Action item
Lines before the one containing "Open the QR code scan icon" are to be left out; reproduce that line and all the rest of the entries exactly.

Record set
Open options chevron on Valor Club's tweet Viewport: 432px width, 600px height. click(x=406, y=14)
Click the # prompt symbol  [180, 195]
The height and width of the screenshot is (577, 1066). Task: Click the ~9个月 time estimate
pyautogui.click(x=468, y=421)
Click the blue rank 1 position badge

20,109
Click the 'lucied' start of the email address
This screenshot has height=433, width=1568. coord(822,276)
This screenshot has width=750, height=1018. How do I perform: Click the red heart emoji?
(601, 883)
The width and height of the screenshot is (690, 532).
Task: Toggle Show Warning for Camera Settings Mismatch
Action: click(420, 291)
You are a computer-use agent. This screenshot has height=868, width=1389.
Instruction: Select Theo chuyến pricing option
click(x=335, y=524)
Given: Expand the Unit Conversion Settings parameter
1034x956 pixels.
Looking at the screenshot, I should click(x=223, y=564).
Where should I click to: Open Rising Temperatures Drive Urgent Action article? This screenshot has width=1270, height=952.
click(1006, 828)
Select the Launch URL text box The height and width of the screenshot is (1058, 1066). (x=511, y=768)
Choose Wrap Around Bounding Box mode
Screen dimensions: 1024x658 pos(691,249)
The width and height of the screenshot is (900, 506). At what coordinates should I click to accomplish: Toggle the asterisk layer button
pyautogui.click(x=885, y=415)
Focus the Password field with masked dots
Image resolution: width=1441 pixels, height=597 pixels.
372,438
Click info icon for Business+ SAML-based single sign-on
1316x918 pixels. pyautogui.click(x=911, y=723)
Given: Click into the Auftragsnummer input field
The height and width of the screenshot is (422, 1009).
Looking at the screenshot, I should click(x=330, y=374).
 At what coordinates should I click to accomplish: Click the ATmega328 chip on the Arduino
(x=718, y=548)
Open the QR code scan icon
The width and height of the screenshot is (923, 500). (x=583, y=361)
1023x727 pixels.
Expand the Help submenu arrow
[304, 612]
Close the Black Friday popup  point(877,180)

Response
Open the QR code scan icon
The width and height of the screenshot is (923, 500). (x=583, y=361)
1023x727 pixels.
Expand the Help submenu arrow
[304, 612]
Close the Black Friday popup  point(877,180)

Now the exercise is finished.